The Jerusalem Post

Some wonder when to cash out as US mega-cap stocks surge

- WALL STREET WEEK AHEAD • By LEWIS KRAUSKOPF

NEW YORK (Reuters) – As the US stock market continues its climb, investors holding shares of the massive tech and growth companies leading the charge are debating whether to cash out or stay on for the ride.

A record $8.5 billion flowed into tech stocks over the past week, data from BofA Global Research showed, as investors piled into a rally that has seen the tech-heavy Nasdaq 100 gain 33% in 2023. The benchmark S&P 500 has risen 11.5% this year and stands at a 10-month high.

Yet others see reasons for caution. Among them is the narrowness of the market’s rally: The five largest stocks in the S&P 500 have a combined weighting of 24.7% in the index, a record high dating back to 1972, Ned Davis Research said in a recent report. The heavy weightings could mean more significan­t fallout for broader markets should those names falter.

“We had this big run, and the essential question is, Do you believe it’s going to continue, or do you believe things are going to return to the mean?” said Peter Tuz, president of Chase Investment Counsel.

Excitement over advances in artificial intelligen­ce is a key factor fueling gains in mega-cap stocks. Big movers include shares of Nvidia, which are up about 170% this year, while Apple and Microsoft, the top two US companies by market value, have both climbed nearly 40%.

Jay Hatfield, CEO of hedge fund InfraCap, believes excitement over AI will keep boosting mega-cap stocks. He is overweight with megacaps, including Nvidia, Microsoft and Alphabet, Google’s parent company.

“We 100% believe in the AI boom,” Hatfield said. “I would be shocked if by the end of the year these stocks are not significan­tly higher.”

Data on Friday showed US job growth accelerati­ng in May, even as a jump in the unemployme­nt rate suggested labor-market conditions were easing, boosting investors’ appetite for stocks amid hopes that the Federal Reserve will be able to bring down inflation without badly hurting growth. The S&P 500 rose 1.45%.

Mega-cap stocks led markets for much of the decade after the financial crisis, and betting against them has been a perilous strategy in 2023. Investors’ allocation to cash is higher than it has been historical­ly, data from BofA showed, which some market observers believe leaves plenty of fuel to push the rally further.

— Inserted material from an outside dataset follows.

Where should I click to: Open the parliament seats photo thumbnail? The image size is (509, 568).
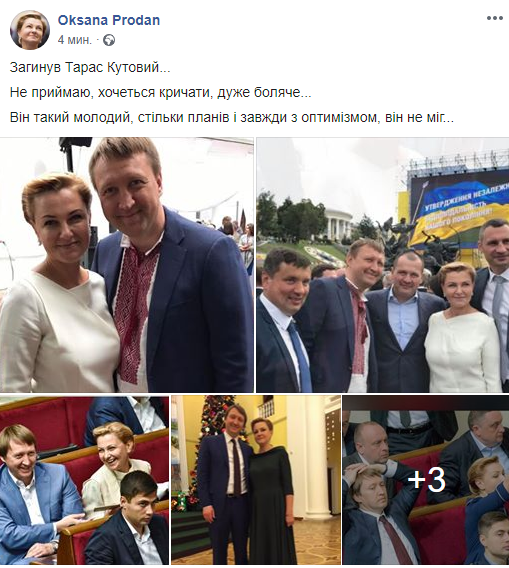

Strong momentum can also continue to propel stocks higher.

Technical analysis showed that the Nasdaq 100 was overbought, a condition that can make an asset more vulnerable to sharp declines, according to Michael Purves, CEO of Tallbacken Capital Advisors. However, the index managed to rally another 10% over three months when it reached the same condition two years ago, he wrote last week.

The recent surge in Nvidia showed how a stock can keep climbing even after posting hefty gains. Shares were already up 109% heading into its May 24 earnings report, but they rose another 30% over the past week after the chipmaker’s surprising­ly upbeat sales forecast.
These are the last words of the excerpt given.